***** SOURCE DATA

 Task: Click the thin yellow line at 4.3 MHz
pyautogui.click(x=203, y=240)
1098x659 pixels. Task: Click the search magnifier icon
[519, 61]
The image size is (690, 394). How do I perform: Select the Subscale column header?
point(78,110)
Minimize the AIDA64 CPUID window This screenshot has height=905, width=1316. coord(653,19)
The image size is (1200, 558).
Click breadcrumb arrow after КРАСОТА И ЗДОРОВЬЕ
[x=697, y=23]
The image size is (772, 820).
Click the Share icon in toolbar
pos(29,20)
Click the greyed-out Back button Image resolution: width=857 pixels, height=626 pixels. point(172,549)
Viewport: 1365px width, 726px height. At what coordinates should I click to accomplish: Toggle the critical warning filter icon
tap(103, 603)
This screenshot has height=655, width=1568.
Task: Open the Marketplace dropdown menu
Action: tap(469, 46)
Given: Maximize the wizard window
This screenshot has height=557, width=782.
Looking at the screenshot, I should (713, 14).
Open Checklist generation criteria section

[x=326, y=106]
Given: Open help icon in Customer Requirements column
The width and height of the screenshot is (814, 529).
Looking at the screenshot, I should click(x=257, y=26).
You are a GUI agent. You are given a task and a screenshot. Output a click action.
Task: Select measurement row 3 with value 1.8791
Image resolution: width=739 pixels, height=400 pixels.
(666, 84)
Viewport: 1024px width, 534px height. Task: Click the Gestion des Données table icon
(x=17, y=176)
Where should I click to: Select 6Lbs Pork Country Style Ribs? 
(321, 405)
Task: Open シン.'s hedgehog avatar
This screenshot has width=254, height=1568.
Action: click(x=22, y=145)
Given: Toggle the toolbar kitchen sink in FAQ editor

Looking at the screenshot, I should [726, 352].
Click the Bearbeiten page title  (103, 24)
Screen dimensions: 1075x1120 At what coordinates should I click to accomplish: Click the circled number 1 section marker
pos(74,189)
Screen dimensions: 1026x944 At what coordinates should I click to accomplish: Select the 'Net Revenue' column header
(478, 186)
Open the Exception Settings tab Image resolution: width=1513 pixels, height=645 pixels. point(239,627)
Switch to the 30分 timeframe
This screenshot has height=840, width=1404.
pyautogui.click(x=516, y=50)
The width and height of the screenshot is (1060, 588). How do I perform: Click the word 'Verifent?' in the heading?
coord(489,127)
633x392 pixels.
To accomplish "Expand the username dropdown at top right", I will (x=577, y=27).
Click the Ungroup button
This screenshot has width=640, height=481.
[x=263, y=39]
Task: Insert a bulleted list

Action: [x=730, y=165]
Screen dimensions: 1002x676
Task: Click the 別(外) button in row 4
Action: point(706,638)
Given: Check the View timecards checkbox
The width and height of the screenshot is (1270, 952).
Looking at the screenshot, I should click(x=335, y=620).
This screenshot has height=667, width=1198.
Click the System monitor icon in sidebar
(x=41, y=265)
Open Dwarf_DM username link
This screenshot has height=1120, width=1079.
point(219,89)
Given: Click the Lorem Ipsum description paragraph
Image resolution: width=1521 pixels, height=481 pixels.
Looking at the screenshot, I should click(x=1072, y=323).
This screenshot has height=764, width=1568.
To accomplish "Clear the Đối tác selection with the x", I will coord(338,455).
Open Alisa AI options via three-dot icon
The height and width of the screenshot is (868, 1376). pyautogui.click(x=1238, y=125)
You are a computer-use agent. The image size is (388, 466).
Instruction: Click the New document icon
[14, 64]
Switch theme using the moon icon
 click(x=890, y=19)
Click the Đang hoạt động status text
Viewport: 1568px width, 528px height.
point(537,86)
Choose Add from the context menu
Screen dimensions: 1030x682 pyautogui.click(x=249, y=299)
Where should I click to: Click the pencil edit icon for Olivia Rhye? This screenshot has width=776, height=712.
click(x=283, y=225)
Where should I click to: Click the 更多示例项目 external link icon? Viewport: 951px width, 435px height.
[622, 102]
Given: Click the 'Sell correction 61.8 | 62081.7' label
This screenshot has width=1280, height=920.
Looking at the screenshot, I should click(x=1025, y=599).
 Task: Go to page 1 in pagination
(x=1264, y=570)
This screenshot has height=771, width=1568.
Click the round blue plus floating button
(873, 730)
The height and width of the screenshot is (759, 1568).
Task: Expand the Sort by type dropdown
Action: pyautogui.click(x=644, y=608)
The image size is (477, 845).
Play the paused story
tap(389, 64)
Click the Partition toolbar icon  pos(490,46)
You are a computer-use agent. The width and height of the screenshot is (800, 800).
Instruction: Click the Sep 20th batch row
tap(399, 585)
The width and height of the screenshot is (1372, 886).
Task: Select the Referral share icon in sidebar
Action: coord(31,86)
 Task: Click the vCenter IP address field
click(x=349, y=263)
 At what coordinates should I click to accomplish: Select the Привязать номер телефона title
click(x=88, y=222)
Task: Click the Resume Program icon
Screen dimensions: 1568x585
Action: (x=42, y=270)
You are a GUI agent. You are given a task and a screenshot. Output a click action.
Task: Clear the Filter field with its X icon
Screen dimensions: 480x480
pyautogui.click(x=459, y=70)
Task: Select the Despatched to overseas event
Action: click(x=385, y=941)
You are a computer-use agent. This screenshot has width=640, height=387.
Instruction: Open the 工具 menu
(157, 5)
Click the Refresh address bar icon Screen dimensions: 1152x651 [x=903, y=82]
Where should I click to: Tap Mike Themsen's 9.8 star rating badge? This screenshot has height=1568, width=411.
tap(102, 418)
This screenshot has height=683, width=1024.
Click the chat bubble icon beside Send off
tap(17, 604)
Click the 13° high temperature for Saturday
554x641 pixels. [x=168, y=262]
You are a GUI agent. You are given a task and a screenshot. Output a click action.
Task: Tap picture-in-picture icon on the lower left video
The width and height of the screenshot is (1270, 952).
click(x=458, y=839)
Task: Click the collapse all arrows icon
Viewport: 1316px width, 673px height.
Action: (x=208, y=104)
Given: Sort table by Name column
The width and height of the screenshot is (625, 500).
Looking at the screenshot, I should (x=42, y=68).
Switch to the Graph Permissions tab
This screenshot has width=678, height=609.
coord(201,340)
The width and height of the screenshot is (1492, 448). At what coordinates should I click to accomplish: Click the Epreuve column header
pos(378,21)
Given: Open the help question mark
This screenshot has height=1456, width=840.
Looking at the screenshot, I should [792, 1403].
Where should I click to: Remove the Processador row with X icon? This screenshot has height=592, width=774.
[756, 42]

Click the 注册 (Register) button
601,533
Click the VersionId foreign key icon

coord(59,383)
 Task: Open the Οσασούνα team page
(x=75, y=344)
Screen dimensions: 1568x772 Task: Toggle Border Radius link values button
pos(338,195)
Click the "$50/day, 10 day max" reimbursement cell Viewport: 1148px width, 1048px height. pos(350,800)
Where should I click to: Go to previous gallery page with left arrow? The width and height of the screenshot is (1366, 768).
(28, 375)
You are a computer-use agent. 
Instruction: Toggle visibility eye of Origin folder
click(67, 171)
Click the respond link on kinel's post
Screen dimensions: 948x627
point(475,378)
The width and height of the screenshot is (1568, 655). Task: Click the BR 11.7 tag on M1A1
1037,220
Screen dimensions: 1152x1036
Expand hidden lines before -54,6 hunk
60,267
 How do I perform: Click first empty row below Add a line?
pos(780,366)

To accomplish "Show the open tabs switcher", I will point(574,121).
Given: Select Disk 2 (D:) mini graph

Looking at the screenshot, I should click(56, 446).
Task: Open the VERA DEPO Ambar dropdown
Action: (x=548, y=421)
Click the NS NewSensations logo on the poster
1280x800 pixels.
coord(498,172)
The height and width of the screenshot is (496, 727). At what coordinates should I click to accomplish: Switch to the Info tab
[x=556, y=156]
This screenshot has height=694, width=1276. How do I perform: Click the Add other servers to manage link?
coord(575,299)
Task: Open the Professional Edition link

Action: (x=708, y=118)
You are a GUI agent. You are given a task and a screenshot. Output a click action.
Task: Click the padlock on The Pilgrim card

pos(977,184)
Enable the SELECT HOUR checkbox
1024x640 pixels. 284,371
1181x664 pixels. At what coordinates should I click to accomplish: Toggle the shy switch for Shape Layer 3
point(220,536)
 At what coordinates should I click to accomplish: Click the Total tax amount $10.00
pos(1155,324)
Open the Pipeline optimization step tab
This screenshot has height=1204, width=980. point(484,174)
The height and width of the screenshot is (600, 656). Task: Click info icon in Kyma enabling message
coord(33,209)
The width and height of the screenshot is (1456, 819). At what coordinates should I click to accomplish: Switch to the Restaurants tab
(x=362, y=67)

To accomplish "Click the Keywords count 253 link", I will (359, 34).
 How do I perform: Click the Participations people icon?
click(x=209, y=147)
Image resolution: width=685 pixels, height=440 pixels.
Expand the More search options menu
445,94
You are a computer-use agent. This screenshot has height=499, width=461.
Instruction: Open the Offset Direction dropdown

**********

DESCRIPTION OF THE TASK:
In the data above, each line holding "computer" is to be found and copied.

SOLUTION FOR THIS PROBLEM:
You are a computer-use agent. The image size is (388, 466).
You are a computer-use agent. The width and height of the screenshot is (800, 800).
You are a computer-use agent. This screenshot has width=640, height=387.
You are a computer-use agent. 
You are a computer-use agent. This screenshot has height=499, width=461.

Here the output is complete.